In Dialogue with Xu Bing
An exciting series of workshops dedicated to a new methodology of reading Contemporary Chinese Art, focusing on works by Xu Bing took place at Heidelberg University July 10-16, 2015. The artist interacts with students and researchers in a series of three events organized by Prof. Sarah E. Fraser, Chair Chinese Art History and Yu-Chieh Li, Ph.D. candidate, Institute of East Asian Art History, in cooperation with the NET1 Research Group, Heidelberg Centre of Transcultural Studies (HCTS) and the Institute of European Art History.
© Photos: Susann Henker, Institut für Kunstgeschichte Ostasiens
10 July, 2015 | Innovation from Tradition – Public Lecture
Venue: Alte Universität, Aula, Grabengasse 1, 69117 Heidelberg
In his keynote address to the scientific community and the interested public, Xu Bing (Heinz Götze Visiting Professor in Chinese Art History of 2015) will use his work as lens through which to explore how artists can build on tradition to innovate new works based on heritage technologies and media. He will focus on the trajectory of his own projects from Tianshu [Book from the Sky, 1987] to Dishu [Book from the Ground, 2013] in which the book, legibility, and transcultural understanding have all played critical roles.

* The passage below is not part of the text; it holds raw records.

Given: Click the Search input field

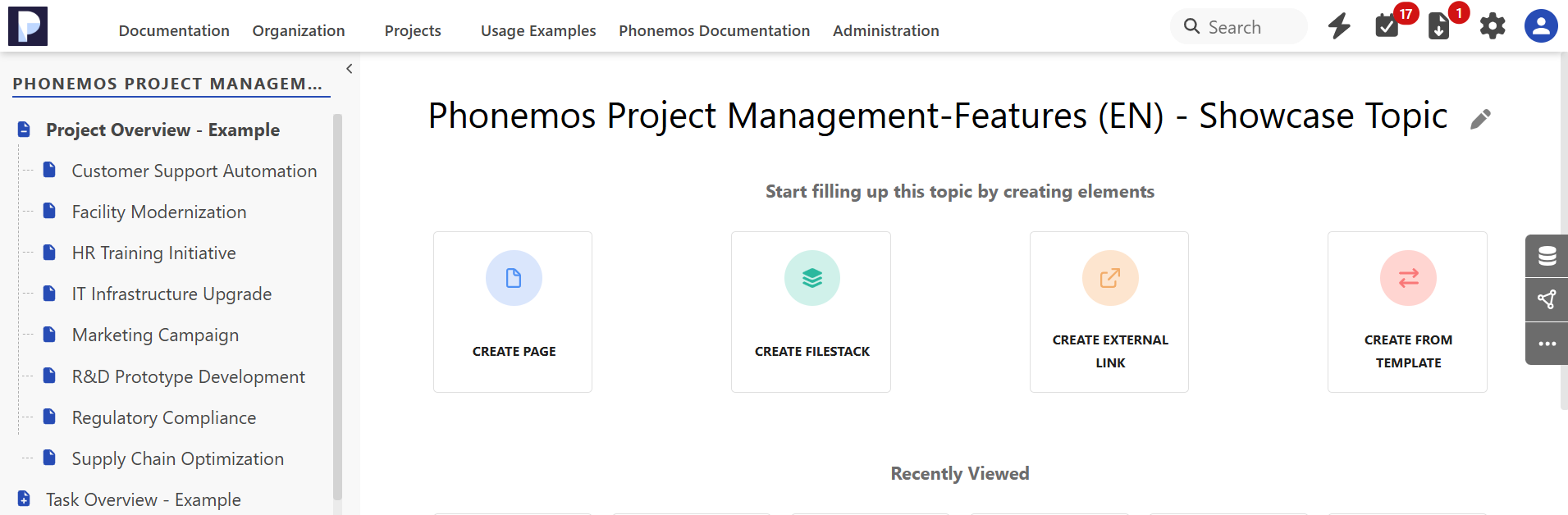Looking at the screenshot, I should [x=1239, y=27].
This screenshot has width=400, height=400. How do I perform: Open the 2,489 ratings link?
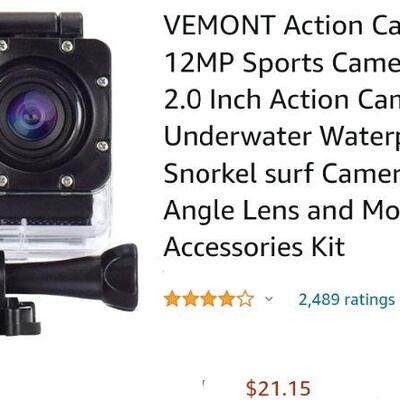[x=347, y=300]
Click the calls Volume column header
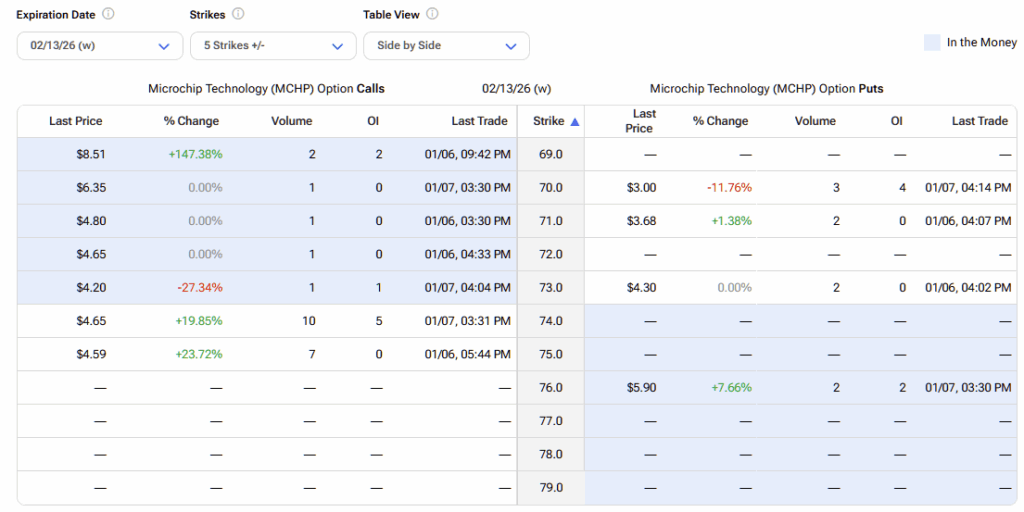1024x512 pixels. tap(291, 121)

11 July, 2015 | In Dialogue with Xu Bing
Venue: Neue Universität, Hörsaal 13, Universitätsplatz, 69117 Heidelberg
Xu Bing responds to questions from students and the critical public. Jason Wang, Chief Curator, Xu Bing Retrospective 2014 at the Taipei Fine Arts Museum, Prof. Dr. Henry Keazor, Head of the Institute of European Art History, and Prof. Dr. Sarah E. Fraser moderates the discussion.
16 July, 2015 | Audience Participation in Xu Bing's Works:
Transcultural Issues in Global Contemporary Art
Venue: Karl Jaspers Centre, Voßstraße 2, Building 4400, 69115 Heidelberg
In 1999 Xu mounted a show at the MoMA in New York, entitled, Projects 70: Banners I, flying a banner outside inscribed with the words “Art for the People,” a paraphrase of Chairman Mao’s famous quote “Art serves the people.” The 1980s Book from the Sky was one of his early works that explores the horizon of the traditional elite culture, demonstrating the impact of socialist ideals on post-Cultural Revolutionary China. From his prints about rural landscape to his current work in metal, Phoenix in St. John the Divine Cathedral, Xu Bing’s work addresses a public beyond China that resonates globally. Phoenix, consisting of two monumental birds made of demolition debris collected from construction sites in urban China, demonstrates another facet of Xu Bing’s participatory aesthetics. Inscribed in the mythic Phoenixes are the complex interconnections between labor, history, urban transformation, and inequality between social classes in today’s China. The key issue for our panel is when Xu’s concerns become part of an important global dialogue that is broader than internal Chinese concerns. Our discussion will address how his work instigated dialogues for people from all cultures and classes. Or are they rather utopian imaginations of cosmopolitanism?